- Coordinates: 59°55′50″N 30°16′32″E﻿ / ﻿59.93056°N 30.27556°E
- Carries: Automobile, foot
- Crosses: Bolshaya Neva
- Locale: Saint Petersburg, Russia

Characteristics
- Design: pending
- No. of spans: pending

History
- Designer: "Stroyproyekt" Institute
- Construction start: 2010
- Construction end: 2012 (planned)

Location

= Novo-Admiralteysky Bridge =

The Novo-Admiralteysky Bridge (Но́во-Адмиралте́йский мост) is the planned bridge over the Bolshaya Neva River in Saint Petersburg, Russia. The bridge left-hand side leans against the New-Admiralty island (Admiralteysky District). In this place the quay of the Moyka River will be prolonged. The right side of the bridge leans against Vasilyevsky Island (Vasileostrovsky District). It is quay of Lieutenant Schmidt between 16-17th lines and 18-19th lines of Vasilyevsky Island.

==Construction==
- History of names
  Originally (in 2008) the bridge it was planned to construct more low on a current and it was called "Bridge in an alignment of 22-23 lines of Vasilevsky island". Because of "a difficult hydrological picture" the bridge has been carry over.

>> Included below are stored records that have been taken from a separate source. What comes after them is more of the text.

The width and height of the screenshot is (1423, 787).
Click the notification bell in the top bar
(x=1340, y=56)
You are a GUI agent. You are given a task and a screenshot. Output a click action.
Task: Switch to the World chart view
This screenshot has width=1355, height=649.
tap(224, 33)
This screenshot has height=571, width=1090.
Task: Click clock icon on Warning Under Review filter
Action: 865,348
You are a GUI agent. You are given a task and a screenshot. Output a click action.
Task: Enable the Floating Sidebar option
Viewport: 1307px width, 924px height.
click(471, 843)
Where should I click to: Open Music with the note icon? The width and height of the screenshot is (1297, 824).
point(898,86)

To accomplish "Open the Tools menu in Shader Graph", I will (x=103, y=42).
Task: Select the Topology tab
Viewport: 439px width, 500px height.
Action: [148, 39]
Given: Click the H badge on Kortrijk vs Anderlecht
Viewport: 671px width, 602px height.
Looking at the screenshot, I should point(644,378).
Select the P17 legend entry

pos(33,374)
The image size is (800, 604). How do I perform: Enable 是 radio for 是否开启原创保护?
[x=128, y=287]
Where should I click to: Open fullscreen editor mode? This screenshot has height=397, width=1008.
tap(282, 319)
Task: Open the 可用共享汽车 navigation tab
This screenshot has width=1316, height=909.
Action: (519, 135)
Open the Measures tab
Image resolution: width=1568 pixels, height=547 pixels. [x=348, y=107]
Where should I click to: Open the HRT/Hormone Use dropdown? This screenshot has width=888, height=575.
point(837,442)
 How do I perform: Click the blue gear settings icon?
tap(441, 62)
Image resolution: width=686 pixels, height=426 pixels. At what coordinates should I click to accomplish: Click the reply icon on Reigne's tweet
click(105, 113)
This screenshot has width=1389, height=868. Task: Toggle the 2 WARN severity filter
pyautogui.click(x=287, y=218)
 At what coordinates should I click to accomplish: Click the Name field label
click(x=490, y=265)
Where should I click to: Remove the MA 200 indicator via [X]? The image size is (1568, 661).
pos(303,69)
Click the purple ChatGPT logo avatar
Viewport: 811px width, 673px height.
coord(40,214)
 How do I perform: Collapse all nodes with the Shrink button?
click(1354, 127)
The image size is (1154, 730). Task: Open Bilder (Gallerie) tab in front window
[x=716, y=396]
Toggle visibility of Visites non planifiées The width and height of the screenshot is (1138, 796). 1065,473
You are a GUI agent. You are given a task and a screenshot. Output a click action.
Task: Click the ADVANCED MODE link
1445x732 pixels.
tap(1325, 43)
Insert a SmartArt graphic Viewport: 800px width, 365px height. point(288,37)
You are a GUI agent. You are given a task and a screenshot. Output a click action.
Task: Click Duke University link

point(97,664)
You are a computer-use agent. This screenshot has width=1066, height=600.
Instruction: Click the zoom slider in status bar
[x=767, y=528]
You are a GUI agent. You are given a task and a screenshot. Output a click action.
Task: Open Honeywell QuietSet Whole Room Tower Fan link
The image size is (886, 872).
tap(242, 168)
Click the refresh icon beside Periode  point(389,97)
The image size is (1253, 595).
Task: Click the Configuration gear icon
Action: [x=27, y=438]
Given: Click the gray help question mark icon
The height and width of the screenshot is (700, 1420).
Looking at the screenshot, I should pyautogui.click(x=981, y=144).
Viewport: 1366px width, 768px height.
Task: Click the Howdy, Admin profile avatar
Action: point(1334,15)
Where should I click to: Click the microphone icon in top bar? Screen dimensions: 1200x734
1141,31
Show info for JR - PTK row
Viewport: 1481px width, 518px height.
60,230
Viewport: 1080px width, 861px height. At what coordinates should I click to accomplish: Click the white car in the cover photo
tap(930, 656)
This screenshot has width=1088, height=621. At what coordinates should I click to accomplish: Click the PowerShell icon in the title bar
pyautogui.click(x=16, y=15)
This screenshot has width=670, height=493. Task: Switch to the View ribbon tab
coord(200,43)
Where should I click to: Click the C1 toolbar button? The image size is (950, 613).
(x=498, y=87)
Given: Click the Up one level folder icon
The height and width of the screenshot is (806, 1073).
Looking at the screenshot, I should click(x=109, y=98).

Since summer of 2009 local government and mass-media use this name.

In a project, height of flights will make about 6 metres, width — nearby 36, length — about 600 metres. The prospective total cost of the project will make approximately 7,9 billion rubles. Till 2009-07-15 should be submitted for consideration and the statement to the governor.